Directions for this task: Transcribe the data that follows precisely, omitting nothing.

(Source data begins)

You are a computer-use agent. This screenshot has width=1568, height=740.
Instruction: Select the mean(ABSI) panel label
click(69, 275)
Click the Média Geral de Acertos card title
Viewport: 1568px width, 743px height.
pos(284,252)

(Source data ends)

Completed task:
You are a computer-use agent. This screenshot has width=1568, height=740.
Instruction: Select the mean(ABSI) panel label
click(69, 275)
Click the Média Geral de Acertos card title
Viewport: 1568px width, 743px height.
pos(284,252)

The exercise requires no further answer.